Ich prüfe Balkonpflanzen am liebsten mit dem Finger, nicht mit schlechtem Gewissen. Die Oberfläche darf trocken aussehen; entscheidend ist, was zwei Zentimeter darunter passiert. Ist die Erde dort noch leicht feucht, darf die Gießkanne warten. Ist sie trocken und löst sich der Ballen vom Topfrand, ist es höchste Zeit.

Morgens ist meistens ehrlicher

Morgens zu gießen hat einen schlichten Vorteil: Die Pflanze startet versorgt in den warmen Tag. Gleichzeitig verdunstet weniger Wasser als in der Mittagssonne, und Blätter trocknen nach Spritzern noch gut ab. Abends kann funktionieren, wenn du sehr warme Standorte hast und gezielt an die Erde gießt. Was ich vermeide: abends alles nass machen und dann feuchte Blätter in die Nacht schicken.

Das Umweltbundesamt empfiehlt Regenwasser im Gartenkontext als pflanzenfreundliche Ressource. Auf dem Balkon heißt das nicht, dass jede Wohnung eine Tonne braucht. Schon eine kleine Kanne, die nach Regen draußen steht, ist besser als nichts.

Automatisch nur, wenn es wirklich zu deinem Balkon passt

Automatische Bewässerung ist kein Zaubertrick. Tonkegel, Flaschenadapter oder kleine Tropfsysteme helfen, wenn die Töpfe ähnlich groß sind und du sie vorher testest. Bei sehr unterschiedlichen Pflanzen wird es schwieriger: Basilikum, Lavendel und Hortensie wollen nicht denselben Rhythmus.

Mein Test für jedes System: drei Tage beobachten, bevor es ernst wird. Wie schnell leert sich der Wasserspeicher? Bleibt ein Topf zu nass? Kommt am Ende der Reihe überhaupt noch etwas an? Wer das erst am Urlaubstag merkt, hat kein Bewässerungssystem, sondern eine Wette.

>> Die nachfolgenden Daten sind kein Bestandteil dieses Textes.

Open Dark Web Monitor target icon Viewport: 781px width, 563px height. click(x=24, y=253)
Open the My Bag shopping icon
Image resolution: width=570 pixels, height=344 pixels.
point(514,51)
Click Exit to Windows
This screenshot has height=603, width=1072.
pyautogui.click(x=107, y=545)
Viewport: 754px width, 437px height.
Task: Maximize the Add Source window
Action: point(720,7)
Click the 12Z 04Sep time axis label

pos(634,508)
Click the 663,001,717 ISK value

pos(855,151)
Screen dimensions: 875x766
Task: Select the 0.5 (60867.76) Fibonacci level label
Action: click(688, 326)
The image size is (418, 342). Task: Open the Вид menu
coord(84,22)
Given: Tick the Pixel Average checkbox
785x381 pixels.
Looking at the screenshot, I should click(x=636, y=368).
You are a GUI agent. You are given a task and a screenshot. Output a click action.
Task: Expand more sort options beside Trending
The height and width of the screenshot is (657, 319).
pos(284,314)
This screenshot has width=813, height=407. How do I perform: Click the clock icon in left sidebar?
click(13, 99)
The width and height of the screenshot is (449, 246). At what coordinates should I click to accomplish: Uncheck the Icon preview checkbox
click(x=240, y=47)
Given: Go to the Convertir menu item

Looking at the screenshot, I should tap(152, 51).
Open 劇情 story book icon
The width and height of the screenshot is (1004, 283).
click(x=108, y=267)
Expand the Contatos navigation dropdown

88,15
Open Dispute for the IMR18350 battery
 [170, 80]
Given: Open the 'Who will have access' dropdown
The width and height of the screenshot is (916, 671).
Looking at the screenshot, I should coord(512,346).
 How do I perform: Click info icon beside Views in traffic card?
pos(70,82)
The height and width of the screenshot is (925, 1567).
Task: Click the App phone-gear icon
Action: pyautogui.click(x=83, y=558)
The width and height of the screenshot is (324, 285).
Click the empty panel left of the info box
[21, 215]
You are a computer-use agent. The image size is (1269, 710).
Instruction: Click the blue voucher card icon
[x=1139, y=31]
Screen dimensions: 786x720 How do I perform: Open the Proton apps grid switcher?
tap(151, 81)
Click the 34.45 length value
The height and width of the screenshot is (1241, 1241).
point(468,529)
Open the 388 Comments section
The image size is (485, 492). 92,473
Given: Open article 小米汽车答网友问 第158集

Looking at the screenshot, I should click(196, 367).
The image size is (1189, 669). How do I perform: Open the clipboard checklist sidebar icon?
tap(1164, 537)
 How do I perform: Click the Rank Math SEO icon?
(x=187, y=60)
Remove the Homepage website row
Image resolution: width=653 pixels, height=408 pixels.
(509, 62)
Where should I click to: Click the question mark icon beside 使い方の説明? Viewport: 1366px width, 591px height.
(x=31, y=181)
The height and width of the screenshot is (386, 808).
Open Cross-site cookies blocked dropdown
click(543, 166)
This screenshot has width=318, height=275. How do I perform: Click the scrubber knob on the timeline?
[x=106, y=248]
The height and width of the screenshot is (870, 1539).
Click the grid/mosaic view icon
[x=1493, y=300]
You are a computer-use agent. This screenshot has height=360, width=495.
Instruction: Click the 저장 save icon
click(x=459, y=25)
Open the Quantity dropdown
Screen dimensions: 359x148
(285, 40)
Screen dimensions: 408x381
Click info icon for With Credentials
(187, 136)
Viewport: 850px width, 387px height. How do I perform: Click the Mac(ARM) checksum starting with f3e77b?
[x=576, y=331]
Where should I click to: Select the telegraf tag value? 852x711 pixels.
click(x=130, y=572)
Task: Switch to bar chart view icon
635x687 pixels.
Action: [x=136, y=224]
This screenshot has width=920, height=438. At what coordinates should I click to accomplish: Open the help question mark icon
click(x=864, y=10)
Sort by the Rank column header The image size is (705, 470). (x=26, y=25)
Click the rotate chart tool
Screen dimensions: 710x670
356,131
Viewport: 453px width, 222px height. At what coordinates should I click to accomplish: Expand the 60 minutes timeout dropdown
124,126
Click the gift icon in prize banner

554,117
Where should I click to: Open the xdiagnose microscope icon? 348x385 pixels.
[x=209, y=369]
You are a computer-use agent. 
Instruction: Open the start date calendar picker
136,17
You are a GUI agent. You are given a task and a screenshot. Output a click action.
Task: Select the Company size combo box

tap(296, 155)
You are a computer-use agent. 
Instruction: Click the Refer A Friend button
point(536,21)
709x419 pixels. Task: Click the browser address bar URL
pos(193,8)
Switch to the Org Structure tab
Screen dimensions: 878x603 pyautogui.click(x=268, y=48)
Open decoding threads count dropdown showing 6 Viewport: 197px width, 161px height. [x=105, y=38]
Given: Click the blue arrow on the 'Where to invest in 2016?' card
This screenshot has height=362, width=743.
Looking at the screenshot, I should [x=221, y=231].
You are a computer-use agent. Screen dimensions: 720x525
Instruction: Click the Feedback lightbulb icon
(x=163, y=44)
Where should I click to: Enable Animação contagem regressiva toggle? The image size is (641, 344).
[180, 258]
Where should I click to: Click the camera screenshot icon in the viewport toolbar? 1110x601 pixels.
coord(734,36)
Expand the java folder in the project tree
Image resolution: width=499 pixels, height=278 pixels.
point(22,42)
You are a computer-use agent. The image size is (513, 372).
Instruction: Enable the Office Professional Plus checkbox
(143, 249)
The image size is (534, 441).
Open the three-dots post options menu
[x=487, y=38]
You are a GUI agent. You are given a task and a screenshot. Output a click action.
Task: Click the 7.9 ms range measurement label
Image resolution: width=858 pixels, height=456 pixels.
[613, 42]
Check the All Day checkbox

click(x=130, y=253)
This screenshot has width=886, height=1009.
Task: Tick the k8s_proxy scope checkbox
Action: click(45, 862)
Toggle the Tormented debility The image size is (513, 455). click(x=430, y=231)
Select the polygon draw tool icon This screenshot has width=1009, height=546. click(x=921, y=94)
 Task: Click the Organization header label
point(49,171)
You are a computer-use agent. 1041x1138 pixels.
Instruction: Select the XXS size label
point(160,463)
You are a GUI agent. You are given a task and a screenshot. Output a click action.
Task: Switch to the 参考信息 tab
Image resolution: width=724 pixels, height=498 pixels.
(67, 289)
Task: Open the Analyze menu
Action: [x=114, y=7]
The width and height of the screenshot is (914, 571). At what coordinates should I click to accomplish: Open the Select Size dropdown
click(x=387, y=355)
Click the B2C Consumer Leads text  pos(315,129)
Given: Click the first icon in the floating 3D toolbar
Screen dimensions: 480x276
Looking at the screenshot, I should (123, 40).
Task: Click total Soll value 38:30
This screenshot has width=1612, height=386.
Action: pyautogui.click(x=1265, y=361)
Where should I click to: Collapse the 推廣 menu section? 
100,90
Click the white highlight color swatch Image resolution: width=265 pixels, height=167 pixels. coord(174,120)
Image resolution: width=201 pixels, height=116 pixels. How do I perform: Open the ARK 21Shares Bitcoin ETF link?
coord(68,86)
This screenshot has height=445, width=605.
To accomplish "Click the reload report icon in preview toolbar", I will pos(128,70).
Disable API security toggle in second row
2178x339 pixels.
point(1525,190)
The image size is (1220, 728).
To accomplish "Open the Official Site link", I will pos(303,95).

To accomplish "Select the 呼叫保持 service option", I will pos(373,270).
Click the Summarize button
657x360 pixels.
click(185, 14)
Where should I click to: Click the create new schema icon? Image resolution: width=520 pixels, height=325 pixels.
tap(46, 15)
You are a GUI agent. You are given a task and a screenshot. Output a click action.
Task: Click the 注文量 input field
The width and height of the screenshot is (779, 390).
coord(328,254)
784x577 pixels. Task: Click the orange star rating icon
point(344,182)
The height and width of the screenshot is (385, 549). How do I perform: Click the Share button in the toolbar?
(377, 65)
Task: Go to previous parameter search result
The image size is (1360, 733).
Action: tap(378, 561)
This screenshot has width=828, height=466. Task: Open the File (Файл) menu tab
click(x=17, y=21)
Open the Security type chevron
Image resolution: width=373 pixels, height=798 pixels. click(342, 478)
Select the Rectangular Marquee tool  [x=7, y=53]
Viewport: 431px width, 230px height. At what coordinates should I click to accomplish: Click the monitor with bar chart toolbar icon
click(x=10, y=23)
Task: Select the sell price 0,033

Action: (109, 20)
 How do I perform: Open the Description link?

Der Topf ist Teil der Bewässerung

Kleine schwarze Kunststofftöpfe trocknen in der Sonne schneller aus als helle, größere Gefäße mit guter Erde. Untersetzer können helfen, aber sie dürfen nicht dauerhaft zur Badewanne werden. Ich mag Töpfe mit Ablaufloch, strukturstabiler Erde und etwas Mulch aus Blähton, feinem Kies oder Pflanzenfasern obenauf. Das sieht ruhiger aus und bremst Verdunstung.

Wenn du deinen Außenbereich gleichzeitig neu ordnest, passt auch der Mai-Beitrag zur passenden Balkonbewässerung. Für Anfang Juni reicht aber diese Regel: erst Erde prüfen, dann gießen, und lieber gründlich an die Wurzel als täglich hektisch über alles hinweg.